▸ What the task asks: Leave out the images and repeat the listing below without a single change.

▸ Available data:
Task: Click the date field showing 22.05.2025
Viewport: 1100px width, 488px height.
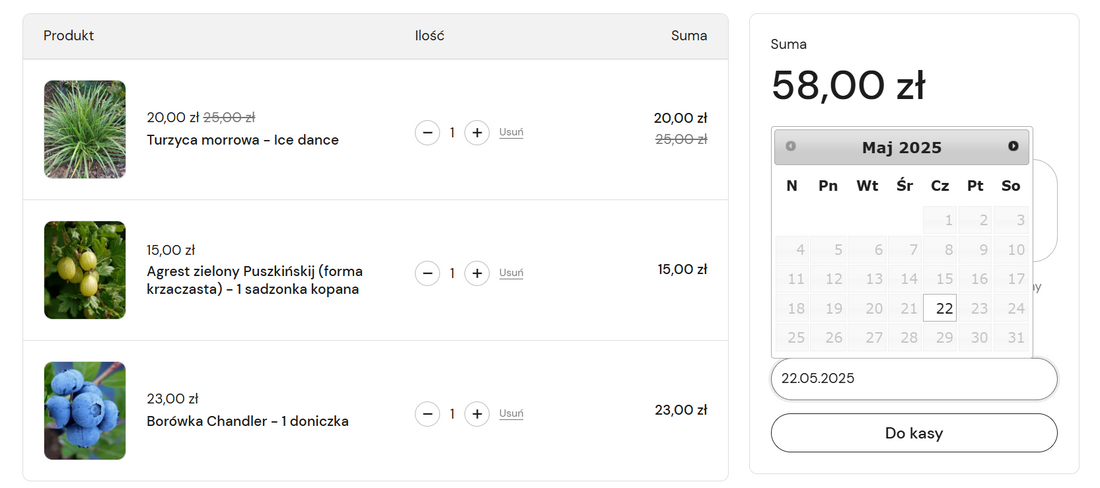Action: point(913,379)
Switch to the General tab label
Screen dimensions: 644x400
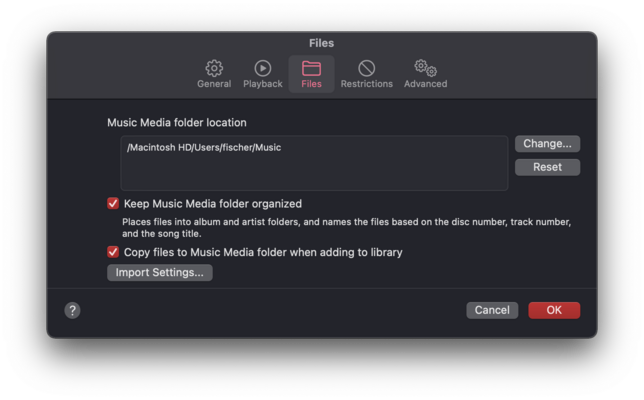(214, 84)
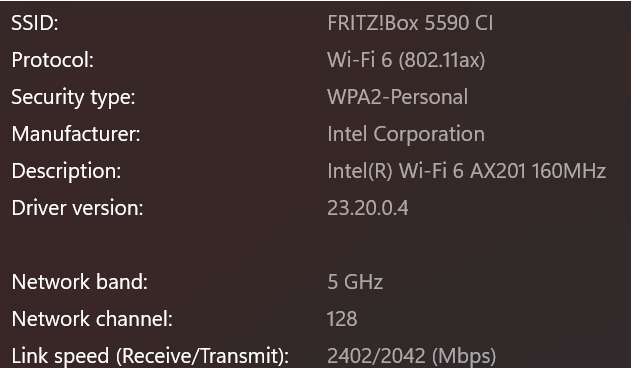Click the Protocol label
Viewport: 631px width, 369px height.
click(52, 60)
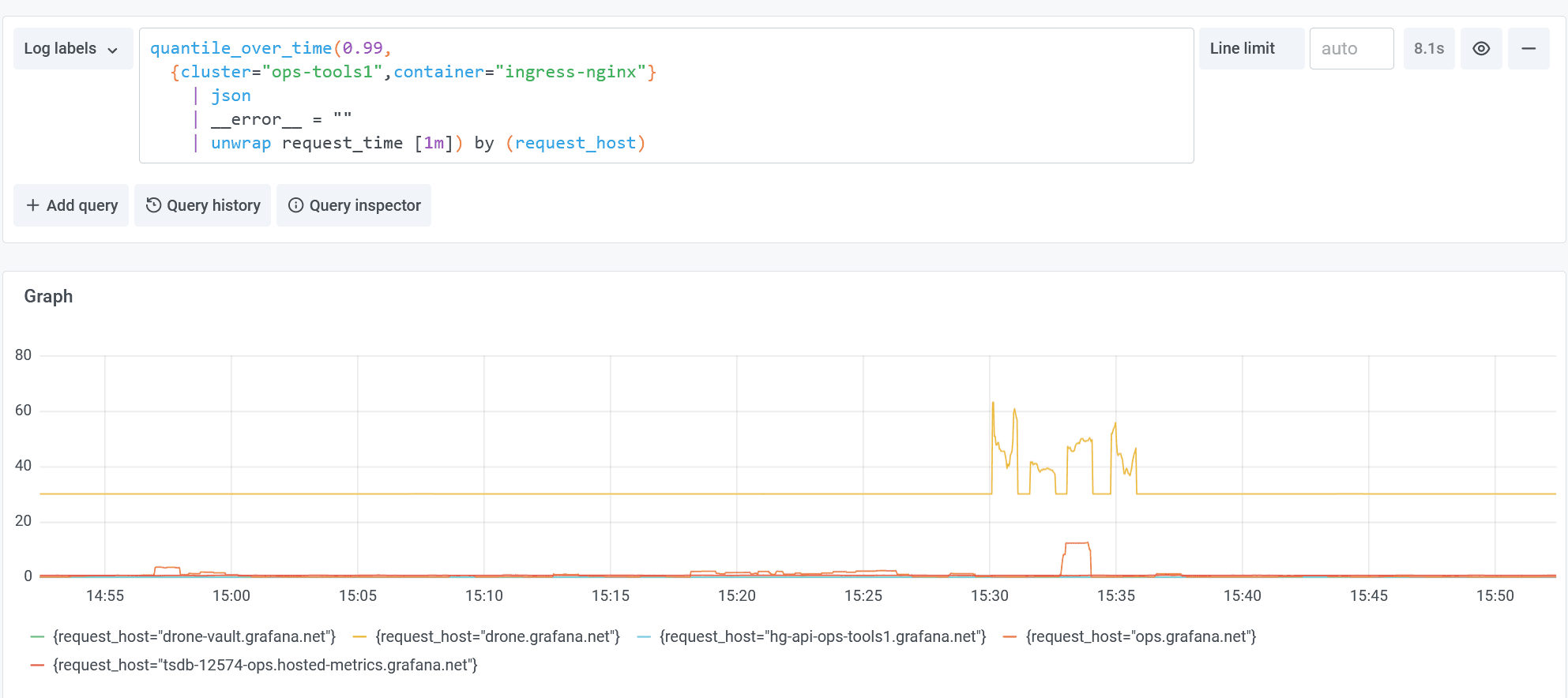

▸ Your solution:
Task: Click the date field showing 22.05.2025
Viewport: 1100px width, 488px height.
Action: point(913,379)
Switch to the General tab label
Screen dimensions: 644x400
(214, 84)
Click the Protocol label
Viewport: 631px width, 369px height.
click(52, 60)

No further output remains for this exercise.